AIM:
Repeat the lines of the listing below word for word. Begin at its first line and stop after the line containing "[x=368, y=192]".

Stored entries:
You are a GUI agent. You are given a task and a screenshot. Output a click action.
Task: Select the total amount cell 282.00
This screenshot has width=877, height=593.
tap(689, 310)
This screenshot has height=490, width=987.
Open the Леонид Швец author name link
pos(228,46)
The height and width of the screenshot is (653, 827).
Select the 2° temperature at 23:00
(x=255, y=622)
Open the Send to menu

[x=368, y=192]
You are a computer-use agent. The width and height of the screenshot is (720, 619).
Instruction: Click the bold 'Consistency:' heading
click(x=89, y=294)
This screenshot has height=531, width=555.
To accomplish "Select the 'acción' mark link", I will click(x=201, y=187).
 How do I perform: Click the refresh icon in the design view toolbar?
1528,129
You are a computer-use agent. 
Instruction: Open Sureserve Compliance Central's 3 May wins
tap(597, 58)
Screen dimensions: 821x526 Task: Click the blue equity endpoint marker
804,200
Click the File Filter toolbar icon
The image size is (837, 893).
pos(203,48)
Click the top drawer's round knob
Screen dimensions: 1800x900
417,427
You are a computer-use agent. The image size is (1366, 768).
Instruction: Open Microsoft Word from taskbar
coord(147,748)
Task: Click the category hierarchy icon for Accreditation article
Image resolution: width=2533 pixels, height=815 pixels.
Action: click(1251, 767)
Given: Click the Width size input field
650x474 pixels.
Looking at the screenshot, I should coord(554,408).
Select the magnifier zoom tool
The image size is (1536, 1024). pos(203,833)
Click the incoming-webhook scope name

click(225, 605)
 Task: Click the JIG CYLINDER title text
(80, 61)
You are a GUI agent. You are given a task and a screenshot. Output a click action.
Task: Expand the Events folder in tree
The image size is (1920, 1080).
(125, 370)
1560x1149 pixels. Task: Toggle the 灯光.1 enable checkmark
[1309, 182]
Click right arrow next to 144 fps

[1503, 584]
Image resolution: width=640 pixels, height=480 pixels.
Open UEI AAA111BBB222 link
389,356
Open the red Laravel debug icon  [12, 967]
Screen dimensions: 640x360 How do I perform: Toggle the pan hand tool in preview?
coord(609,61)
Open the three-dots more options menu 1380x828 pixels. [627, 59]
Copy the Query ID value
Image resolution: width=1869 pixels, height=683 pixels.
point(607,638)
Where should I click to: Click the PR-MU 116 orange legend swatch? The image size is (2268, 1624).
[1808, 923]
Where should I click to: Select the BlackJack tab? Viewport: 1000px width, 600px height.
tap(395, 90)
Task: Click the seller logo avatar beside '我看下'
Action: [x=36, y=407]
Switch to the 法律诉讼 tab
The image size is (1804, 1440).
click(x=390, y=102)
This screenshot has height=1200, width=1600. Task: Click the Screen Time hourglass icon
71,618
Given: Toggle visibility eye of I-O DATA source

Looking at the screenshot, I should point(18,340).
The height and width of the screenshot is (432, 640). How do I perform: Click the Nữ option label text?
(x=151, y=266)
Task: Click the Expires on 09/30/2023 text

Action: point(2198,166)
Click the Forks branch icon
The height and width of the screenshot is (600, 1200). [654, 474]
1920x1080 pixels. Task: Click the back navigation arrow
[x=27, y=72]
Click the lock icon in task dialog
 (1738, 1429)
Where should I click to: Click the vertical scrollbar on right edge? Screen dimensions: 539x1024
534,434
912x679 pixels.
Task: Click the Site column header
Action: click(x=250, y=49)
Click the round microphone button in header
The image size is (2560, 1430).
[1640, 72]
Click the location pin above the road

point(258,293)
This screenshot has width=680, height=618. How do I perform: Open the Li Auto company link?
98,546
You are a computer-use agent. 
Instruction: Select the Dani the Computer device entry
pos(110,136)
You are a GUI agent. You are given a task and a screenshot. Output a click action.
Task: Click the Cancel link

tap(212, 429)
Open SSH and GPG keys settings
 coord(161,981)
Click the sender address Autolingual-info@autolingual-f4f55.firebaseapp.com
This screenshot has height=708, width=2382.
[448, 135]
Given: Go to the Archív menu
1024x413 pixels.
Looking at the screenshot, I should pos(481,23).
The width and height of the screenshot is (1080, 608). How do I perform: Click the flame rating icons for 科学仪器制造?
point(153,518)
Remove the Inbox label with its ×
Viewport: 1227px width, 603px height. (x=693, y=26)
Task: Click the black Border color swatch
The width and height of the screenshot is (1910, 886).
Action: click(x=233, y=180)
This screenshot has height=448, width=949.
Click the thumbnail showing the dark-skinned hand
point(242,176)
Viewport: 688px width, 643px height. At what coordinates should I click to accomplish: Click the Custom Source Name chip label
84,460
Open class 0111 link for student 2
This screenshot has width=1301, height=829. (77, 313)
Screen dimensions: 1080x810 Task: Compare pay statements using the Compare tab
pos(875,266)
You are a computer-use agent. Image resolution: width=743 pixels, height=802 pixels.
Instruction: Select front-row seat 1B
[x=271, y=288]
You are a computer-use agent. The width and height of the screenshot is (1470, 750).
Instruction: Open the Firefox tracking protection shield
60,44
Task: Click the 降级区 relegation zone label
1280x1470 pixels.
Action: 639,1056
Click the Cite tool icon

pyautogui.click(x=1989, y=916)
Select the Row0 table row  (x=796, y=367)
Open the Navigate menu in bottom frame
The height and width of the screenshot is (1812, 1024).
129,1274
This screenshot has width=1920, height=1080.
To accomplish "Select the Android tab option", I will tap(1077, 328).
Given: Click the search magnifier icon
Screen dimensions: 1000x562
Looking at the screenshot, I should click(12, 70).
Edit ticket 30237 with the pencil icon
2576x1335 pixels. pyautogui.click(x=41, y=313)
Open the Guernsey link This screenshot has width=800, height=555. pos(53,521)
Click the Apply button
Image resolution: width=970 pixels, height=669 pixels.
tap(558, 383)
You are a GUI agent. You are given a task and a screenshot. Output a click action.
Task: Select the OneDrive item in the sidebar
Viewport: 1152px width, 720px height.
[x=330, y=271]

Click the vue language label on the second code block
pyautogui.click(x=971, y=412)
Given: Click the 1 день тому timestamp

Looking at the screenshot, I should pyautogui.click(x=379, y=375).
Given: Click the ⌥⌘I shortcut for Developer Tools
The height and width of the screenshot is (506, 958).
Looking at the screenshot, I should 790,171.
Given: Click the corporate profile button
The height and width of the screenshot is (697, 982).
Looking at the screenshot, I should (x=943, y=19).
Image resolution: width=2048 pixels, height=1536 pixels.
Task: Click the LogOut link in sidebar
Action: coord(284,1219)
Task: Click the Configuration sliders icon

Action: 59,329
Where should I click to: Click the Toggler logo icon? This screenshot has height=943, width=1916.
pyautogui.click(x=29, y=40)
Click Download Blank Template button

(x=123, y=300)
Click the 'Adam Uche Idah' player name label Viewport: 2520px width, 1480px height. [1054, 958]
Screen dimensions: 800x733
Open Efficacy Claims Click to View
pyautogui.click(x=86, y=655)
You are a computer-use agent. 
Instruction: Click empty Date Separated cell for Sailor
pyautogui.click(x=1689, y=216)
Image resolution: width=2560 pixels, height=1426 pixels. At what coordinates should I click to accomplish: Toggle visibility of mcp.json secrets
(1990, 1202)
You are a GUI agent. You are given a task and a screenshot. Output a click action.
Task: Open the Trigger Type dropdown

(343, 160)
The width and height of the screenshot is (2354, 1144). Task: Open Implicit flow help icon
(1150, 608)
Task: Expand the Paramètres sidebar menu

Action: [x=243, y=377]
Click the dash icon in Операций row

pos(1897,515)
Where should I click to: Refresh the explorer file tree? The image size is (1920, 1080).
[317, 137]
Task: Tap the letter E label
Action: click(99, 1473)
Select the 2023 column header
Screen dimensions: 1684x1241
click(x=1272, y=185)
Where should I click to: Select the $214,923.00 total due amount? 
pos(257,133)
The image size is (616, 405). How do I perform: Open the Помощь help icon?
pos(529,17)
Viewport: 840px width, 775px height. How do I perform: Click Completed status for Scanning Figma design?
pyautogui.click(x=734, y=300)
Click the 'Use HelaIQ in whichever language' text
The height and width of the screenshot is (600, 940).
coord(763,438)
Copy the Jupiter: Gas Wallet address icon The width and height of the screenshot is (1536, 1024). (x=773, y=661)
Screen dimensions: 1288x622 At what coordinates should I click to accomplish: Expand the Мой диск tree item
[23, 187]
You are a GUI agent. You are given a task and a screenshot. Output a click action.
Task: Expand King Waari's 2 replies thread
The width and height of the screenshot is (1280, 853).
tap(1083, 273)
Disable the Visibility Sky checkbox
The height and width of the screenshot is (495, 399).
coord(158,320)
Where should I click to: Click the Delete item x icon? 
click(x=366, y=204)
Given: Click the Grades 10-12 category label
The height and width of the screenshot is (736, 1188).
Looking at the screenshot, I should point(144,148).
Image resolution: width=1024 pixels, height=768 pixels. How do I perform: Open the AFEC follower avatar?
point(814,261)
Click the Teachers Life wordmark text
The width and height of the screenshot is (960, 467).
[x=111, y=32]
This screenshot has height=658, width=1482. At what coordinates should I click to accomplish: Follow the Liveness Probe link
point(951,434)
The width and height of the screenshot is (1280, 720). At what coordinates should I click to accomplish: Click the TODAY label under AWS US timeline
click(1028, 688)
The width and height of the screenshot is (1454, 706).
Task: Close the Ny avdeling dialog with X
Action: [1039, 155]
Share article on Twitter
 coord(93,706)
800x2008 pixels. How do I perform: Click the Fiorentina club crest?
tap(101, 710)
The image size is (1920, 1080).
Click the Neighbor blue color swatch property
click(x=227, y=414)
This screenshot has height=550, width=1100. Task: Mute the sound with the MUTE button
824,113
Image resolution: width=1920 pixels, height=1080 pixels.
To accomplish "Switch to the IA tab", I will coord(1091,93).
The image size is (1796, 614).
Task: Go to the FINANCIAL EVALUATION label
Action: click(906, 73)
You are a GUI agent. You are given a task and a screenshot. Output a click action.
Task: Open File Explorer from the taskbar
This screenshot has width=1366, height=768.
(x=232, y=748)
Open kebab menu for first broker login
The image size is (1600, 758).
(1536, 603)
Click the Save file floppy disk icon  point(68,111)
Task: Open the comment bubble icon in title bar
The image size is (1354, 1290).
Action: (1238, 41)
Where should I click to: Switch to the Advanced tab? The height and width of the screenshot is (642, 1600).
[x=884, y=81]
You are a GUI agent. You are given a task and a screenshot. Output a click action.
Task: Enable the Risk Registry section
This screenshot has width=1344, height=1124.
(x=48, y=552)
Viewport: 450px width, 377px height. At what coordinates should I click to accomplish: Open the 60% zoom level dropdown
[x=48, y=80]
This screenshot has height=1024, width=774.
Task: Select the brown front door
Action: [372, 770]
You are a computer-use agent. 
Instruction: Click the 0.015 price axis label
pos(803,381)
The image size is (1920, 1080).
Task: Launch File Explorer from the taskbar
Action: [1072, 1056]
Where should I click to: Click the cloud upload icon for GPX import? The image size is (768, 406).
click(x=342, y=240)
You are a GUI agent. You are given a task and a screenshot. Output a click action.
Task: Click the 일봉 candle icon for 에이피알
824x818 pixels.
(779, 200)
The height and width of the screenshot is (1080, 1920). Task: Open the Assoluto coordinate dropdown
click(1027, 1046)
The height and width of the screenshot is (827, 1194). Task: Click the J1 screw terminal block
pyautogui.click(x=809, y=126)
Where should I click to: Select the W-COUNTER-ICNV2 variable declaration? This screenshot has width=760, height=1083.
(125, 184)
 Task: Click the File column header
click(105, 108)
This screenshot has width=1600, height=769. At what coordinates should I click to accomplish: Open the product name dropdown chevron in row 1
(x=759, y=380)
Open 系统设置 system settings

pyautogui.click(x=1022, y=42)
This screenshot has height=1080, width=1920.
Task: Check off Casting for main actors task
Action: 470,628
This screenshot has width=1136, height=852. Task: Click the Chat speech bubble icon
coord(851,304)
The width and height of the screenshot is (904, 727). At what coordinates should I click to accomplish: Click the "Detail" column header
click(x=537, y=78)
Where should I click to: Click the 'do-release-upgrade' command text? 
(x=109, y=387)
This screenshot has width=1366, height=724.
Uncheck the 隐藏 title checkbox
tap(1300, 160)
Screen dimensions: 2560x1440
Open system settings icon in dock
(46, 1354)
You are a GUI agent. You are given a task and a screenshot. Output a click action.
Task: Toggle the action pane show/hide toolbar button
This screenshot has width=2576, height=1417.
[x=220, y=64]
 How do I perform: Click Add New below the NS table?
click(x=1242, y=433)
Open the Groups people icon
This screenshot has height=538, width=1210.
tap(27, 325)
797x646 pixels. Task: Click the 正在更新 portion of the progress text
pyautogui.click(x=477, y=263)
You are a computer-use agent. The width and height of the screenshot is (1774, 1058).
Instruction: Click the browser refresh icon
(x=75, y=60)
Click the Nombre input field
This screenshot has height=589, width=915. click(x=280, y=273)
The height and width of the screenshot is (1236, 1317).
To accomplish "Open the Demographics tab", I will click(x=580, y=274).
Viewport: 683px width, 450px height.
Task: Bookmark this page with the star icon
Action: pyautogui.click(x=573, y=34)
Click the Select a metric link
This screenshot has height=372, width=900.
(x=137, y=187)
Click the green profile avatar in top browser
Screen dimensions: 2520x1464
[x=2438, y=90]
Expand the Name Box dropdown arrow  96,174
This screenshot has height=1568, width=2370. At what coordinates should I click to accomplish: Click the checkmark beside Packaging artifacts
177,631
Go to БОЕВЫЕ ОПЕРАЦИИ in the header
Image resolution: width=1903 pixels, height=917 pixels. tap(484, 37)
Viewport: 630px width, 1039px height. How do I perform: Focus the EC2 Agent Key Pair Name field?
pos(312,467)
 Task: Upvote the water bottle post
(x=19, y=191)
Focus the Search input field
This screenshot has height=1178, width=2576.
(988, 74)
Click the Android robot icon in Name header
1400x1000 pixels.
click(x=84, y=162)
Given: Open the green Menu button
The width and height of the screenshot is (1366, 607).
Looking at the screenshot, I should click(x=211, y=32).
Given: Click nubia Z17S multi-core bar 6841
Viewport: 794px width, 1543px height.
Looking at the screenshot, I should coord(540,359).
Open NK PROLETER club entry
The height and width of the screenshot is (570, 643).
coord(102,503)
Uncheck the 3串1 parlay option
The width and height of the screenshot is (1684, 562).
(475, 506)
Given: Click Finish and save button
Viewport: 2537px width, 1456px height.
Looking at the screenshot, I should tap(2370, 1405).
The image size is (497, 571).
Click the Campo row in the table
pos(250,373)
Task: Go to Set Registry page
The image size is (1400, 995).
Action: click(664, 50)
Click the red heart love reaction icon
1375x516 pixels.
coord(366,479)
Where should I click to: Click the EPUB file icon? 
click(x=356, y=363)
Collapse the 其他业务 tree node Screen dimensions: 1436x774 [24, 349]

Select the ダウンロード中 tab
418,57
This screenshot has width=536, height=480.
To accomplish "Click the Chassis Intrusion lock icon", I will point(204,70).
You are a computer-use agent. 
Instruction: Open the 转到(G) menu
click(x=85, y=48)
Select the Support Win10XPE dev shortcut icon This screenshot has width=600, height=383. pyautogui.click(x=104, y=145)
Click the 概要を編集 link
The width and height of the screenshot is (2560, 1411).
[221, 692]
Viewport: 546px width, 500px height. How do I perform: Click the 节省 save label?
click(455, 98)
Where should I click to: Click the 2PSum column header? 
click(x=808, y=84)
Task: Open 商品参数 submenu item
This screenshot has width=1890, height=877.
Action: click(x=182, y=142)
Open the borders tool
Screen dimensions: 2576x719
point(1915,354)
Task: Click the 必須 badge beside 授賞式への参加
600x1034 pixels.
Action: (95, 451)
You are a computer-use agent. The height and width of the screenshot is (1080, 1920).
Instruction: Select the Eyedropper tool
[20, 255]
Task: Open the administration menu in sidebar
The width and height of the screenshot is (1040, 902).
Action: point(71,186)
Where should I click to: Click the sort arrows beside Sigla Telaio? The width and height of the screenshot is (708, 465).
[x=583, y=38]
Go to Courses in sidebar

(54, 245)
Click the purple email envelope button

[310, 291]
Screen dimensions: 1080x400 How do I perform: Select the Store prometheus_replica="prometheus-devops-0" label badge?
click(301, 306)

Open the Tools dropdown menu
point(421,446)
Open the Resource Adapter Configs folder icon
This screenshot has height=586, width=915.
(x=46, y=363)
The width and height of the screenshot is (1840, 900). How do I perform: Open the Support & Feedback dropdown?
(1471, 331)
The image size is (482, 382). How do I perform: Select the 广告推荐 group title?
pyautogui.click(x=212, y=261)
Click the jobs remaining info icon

CORRECT RESPONSE:
You are a GUI agent. You are given a task and a screenshot. Output a click action.
Task: Select the total amount cell 282.00
This screenshot has width=877, height=593.
tap(689, 310)
This screenshot has height=490, width=987.
Open the Леонид Швец author name link
pos(228,46)
The height and width of the screenshot is (653, 827).
Select the 2° temperature at 23:00
(x=255, y=622)
Open the Send to menu

[x=368, y=192]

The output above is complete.